Background and objective: Cervical cancer is the second most common cancer after breast cancer among women worldwide. Conventional treatments for this disease include surgery, radiotherapy and chemotherapy. Among the above methods, chemotherapy is currently used significantly, but the use of chemotherapy drugs has undesirable side effects. Simultaneous administration of two or more chemotherapy agents or conventional drugs as a combination therapy is the most effective way to increase the effectiveness of treatment. Additive or synergistic effects are two mechanisms by which combination therapy increases the optimal treatment of cancer compared to a single treatment. One of the accepted beliefs about natural compounds as herbs is their effectiveness in treating cancer. However, in most cases, its effects in clinical phases have not been studied accurately and logically. Therefore, it may be necessary to study the anticancer effects of compounds such as MO and to determine the mechanisms involved in cancer.
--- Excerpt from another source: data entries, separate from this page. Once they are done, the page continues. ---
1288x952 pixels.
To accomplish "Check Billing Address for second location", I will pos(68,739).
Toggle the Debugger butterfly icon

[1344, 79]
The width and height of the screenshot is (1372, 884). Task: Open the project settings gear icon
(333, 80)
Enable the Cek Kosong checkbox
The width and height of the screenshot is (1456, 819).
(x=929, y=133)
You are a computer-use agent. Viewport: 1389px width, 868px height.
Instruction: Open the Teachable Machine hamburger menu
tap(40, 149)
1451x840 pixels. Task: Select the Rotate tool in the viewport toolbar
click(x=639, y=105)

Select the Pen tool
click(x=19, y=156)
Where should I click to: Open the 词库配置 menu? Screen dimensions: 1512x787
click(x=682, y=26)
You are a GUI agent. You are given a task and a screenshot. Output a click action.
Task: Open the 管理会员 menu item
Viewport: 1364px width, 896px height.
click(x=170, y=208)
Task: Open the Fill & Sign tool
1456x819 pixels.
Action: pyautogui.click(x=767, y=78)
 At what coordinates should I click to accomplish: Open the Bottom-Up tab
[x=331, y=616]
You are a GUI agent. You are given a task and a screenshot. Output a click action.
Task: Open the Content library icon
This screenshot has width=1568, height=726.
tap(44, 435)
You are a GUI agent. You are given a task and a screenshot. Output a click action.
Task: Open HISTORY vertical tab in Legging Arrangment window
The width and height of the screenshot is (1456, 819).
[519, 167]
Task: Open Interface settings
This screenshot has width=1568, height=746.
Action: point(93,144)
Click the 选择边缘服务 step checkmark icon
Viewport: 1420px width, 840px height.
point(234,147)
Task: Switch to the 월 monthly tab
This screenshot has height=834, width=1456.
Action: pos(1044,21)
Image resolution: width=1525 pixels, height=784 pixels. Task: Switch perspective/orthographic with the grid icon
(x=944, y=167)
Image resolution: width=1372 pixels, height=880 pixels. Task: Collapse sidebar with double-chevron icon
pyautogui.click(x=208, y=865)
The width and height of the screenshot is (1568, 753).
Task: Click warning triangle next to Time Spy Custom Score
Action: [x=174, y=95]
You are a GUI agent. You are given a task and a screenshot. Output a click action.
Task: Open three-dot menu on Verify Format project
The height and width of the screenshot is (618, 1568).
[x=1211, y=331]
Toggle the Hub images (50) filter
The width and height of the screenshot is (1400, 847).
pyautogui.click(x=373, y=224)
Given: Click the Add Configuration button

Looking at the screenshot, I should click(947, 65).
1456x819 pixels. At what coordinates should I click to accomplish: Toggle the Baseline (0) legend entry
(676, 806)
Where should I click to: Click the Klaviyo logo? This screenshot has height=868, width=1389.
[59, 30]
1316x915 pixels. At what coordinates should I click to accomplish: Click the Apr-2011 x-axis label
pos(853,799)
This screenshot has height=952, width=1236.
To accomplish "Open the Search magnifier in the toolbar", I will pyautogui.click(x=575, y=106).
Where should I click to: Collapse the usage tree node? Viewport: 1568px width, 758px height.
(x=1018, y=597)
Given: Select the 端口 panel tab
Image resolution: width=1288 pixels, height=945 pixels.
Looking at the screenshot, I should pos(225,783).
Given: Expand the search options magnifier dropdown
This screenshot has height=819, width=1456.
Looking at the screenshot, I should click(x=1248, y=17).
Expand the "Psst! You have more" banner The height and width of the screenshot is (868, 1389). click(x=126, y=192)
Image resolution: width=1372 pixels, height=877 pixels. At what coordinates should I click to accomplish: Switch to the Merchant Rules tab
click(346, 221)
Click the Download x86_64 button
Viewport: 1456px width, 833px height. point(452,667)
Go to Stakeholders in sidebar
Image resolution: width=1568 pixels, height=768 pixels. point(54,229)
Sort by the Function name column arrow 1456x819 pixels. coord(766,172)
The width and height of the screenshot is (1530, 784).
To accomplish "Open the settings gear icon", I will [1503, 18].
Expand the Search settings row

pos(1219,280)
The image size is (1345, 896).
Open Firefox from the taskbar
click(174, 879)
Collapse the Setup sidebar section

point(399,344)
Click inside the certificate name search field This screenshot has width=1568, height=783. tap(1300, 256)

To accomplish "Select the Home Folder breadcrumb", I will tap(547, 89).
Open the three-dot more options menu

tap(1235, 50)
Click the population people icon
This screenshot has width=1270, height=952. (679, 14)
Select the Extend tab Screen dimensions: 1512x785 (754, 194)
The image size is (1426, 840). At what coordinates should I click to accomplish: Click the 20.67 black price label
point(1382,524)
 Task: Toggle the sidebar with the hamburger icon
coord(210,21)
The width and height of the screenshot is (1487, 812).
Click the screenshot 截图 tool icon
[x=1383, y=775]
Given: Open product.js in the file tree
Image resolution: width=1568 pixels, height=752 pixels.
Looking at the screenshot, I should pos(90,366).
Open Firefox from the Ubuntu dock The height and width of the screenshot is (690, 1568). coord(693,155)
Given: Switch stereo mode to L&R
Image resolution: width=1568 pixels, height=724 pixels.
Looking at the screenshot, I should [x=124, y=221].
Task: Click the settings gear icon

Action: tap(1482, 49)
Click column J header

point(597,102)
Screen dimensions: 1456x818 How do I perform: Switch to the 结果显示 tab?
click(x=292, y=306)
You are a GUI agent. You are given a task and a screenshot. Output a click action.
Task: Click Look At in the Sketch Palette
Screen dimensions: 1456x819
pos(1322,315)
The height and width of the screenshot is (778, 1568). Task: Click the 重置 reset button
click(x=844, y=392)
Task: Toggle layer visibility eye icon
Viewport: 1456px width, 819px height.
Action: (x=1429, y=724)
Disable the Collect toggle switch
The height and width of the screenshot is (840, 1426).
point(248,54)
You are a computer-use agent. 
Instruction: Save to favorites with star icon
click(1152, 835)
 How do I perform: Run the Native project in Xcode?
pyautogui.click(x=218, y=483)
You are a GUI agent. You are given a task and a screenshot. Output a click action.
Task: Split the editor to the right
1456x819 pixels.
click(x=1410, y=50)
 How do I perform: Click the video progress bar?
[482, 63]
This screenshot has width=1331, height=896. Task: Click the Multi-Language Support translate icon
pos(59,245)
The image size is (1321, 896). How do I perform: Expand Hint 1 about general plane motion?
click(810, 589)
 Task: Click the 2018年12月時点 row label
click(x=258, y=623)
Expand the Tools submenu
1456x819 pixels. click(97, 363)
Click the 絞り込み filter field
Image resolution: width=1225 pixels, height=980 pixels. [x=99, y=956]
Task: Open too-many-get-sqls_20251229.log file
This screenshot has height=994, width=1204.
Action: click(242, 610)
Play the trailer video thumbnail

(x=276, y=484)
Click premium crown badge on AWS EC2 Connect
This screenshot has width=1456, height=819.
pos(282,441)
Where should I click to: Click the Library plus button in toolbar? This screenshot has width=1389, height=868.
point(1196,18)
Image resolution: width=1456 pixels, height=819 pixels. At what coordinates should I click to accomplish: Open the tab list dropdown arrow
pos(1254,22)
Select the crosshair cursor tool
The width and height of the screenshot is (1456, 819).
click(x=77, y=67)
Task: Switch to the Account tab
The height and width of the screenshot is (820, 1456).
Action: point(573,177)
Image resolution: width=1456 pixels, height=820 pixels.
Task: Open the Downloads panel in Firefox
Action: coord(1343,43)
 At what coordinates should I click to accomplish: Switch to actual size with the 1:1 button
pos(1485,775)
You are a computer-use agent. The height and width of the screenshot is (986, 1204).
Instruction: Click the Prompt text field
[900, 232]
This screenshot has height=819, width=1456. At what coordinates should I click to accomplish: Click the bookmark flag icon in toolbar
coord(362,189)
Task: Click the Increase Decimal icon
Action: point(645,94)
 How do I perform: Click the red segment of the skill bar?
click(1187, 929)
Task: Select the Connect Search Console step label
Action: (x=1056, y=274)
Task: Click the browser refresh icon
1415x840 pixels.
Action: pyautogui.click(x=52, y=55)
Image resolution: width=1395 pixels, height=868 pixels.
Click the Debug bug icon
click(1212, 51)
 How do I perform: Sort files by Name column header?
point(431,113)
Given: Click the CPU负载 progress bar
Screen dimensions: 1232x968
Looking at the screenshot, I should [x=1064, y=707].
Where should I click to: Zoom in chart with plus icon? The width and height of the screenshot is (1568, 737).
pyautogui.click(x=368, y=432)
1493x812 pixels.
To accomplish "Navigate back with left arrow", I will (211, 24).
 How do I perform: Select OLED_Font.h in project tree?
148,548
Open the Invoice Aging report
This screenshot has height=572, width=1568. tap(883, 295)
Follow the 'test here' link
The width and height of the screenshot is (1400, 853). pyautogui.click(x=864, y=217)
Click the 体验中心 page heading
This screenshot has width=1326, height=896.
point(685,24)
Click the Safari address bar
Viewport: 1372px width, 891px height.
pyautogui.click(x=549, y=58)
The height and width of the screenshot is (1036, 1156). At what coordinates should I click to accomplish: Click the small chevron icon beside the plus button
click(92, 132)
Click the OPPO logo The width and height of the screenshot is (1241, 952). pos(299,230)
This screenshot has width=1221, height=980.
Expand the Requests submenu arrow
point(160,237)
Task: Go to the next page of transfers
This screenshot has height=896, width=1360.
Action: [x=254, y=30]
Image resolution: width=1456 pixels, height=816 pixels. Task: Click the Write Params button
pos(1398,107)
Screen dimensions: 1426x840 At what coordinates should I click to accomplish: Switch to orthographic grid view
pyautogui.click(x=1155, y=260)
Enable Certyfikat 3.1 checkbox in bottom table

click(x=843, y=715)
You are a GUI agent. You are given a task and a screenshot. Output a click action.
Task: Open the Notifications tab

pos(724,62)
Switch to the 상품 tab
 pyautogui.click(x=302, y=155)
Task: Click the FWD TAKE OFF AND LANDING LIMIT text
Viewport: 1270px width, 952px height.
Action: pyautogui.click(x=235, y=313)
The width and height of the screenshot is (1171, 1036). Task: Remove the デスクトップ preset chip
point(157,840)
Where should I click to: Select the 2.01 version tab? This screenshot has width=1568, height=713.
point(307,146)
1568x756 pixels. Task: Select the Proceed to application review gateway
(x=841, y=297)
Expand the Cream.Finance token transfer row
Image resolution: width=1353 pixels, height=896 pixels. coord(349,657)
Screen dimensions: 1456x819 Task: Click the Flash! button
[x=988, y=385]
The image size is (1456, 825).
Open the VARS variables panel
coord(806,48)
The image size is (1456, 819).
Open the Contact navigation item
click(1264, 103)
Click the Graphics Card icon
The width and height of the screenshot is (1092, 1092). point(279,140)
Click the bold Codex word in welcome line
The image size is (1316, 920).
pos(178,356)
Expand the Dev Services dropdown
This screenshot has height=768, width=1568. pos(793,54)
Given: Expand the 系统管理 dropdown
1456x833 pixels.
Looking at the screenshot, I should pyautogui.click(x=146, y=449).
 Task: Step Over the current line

In this study, HeLa cancer cells were used to evaluate the anti-cancer effect of MO in combination with MTX on growth retardation, induction of apoptosis, morphological changes and fractures in the DNA of cell nuclei and to compare the therapeutic effects of this combination with MO and MTX alone. Materials and Methods: MTT assay assessed the quantitative cytotoxicity effect of both MTX and MO. Apoptosis assay via flow cytometry was used to determine the amount of apoptotic and necrotic cells. To further investigate the anti-cancer effects, DAPI staining and DNA ladder assays are used qualitatively to detect changes in the nuclei of cells that are a sign of apoptosis occurring and morphological modifications of DNA. Results: MTX and MO mixture showed high cytotoxicity and apoptosis rate compared to untreated cells. Furthermore, the morphological changes of MTX and MO mixture were more evident than that of single MO, MTX, and control groups. Conclusion: These data regarding cell growth reduction and apoptosis induction in HeLa cancer cells showed that MTX and MO mixture can be an appropriate platform for cancer therapy.